At the Otis Redding Foundation, Mary and I spoke to Leila Regan-Porter, the executive assistant. Fans come to the small museum to pay tribute to the influential soul singer including a guy from England who was so moved to arrive that he cried. I’ve been all over the world and this is my favorite place. I adore Macon,” she said. Inspired by its namesake, the foundation empowers youth through music and arts education programs and partners to provide lessons as well as scholarships for continued studies at Mercer College. “We all work together as part of our community to make things happen,” Leila says. This year they have 75 kids in music camps and teachers from all over the world.
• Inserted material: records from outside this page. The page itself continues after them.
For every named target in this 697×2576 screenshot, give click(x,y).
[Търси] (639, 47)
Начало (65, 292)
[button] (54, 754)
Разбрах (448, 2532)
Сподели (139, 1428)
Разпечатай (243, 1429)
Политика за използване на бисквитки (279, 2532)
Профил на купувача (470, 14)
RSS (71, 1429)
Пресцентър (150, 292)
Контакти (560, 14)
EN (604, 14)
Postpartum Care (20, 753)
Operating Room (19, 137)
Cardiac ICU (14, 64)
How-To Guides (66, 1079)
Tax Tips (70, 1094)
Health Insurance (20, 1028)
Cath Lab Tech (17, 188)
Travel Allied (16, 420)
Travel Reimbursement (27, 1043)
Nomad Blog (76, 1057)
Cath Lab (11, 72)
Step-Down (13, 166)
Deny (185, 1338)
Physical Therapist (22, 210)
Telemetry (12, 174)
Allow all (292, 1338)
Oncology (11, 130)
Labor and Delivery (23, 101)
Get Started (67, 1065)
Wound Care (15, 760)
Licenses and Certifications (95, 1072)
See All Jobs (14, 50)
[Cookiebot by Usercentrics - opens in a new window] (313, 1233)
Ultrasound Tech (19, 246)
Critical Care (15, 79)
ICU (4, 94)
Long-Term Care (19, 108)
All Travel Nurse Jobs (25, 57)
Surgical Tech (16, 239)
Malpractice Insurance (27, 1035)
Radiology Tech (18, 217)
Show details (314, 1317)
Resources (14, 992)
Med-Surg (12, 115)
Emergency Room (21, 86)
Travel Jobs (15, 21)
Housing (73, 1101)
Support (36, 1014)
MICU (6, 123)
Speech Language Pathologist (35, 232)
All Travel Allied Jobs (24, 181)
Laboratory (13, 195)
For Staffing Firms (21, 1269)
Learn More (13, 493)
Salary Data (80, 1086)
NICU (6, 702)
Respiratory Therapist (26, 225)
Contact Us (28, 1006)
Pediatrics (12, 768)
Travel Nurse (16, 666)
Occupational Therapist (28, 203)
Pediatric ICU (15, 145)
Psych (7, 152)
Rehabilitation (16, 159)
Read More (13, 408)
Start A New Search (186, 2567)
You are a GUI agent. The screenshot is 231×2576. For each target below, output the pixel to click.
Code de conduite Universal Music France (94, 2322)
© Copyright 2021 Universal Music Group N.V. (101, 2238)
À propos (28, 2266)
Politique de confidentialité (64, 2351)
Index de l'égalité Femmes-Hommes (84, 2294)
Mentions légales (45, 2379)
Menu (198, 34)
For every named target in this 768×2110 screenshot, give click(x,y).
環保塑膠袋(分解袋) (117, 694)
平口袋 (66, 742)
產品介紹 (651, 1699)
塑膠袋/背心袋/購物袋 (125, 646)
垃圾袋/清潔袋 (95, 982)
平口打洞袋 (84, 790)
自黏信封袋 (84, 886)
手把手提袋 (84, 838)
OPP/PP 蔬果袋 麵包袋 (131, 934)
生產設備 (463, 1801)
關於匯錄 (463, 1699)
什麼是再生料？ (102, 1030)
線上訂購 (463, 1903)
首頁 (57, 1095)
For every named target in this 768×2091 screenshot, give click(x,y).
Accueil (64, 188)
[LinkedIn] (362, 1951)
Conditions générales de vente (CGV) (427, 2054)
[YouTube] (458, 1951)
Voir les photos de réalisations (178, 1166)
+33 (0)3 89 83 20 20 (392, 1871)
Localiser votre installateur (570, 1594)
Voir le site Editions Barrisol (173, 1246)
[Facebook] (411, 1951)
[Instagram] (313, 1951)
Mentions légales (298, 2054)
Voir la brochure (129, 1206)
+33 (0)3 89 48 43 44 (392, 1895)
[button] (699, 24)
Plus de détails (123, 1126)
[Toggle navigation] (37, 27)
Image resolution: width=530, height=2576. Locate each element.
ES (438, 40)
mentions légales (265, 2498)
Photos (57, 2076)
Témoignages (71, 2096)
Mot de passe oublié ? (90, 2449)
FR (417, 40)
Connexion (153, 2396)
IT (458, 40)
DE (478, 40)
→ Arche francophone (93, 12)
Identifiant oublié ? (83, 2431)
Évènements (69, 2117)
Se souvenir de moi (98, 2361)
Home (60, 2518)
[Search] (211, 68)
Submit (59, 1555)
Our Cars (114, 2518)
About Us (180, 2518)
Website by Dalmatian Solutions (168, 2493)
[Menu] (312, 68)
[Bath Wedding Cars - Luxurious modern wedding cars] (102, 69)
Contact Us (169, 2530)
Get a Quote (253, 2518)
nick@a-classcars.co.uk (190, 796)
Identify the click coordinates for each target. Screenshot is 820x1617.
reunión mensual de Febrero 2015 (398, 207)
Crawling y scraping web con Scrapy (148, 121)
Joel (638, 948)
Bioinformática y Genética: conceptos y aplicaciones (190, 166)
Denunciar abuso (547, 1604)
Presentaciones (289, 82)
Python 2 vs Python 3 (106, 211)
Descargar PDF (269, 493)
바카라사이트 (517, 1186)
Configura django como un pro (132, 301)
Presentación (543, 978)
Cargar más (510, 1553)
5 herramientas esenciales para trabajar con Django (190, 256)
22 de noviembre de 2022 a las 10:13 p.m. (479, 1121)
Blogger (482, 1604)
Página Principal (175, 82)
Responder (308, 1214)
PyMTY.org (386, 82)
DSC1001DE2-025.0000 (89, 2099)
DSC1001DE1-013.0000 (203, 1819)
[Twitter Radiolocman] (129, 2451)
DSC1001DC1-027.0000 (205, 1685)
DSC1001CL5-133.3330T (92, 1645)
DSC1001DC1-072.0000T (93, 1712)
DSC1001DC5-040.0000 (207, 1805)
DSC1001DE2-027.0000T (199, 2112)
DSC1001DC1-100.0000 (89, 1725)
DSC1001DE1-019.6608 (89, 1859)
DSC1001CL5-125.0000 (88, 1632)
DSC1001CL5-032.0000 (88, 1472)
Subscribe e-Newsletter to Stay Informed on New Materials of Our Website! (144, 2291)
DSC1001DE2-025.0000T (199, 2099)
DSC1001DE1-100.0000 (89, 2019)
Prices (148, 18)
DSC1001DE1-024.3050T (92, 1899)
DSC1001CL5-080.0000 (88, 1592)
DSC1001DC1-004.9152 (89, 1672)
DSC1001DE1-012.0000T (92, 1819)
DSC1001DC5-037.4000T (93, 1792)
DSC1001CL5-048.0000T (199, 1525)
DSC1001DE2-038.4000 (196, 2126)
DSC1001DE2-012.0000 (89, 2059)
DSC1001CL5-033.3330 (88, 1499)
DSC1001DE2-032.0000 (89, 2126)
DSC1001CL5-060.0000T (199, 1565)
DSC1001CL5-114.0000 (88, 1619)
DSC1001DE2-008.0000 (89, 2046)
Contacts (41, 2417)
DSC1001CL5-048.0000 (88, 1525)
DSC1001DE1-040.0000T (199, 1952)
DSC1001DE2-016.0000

When Macon touts itself as the city “Where Soul Lives” it’s also paying respect to the roots of that sound: the African American culture which comprises half of Macon’s population. Accompanied by children playing djembes, we toured the Harriet Tubman African American Museum with education coordinator JacQuez Harris. Radiating youthful optimism and ambition, JacQuez says he “tries to exemplify what a 21st century African American man should look like.” He dresses professionally and devotes himself to mentoring youth. “I don’t know what tomorrow holds but I know who holds tomorrow,” he told us as he passionately recounted Tubman and the museum’s stories.
H&H Restaurant, where the philosophy is “Mind your own biscuits and life will be gravy”, was founded by two African American women Inez Hill and Louise Hudson. They fed the struggling Allman Brothers for free which earned “Mama Louise” (also known as “the most beloved woman in Macon”) a seat on their tour bus in 1972. Menu items such as pork skins ‘n pimento cheese, fried okra, biscuits and gravy and the legendary fried chicken continue to lure scores of hungry customers.
The Douglass Theatre, founded in 1921 by Macon’s first African American millionaire Charles Douglass, was recently renovated and continues to attract widely-varied audiences for concerts and events. It has earned membership in the African American Historic Preservation Network.
The rock, blues and soul megahits that were birthed in Macon are the city’s treasured legacy but to Macon they are just the intro. Investments and vision are nurturing the talent that will become our county’s future musical marvels. Rock on Macon. Rock on!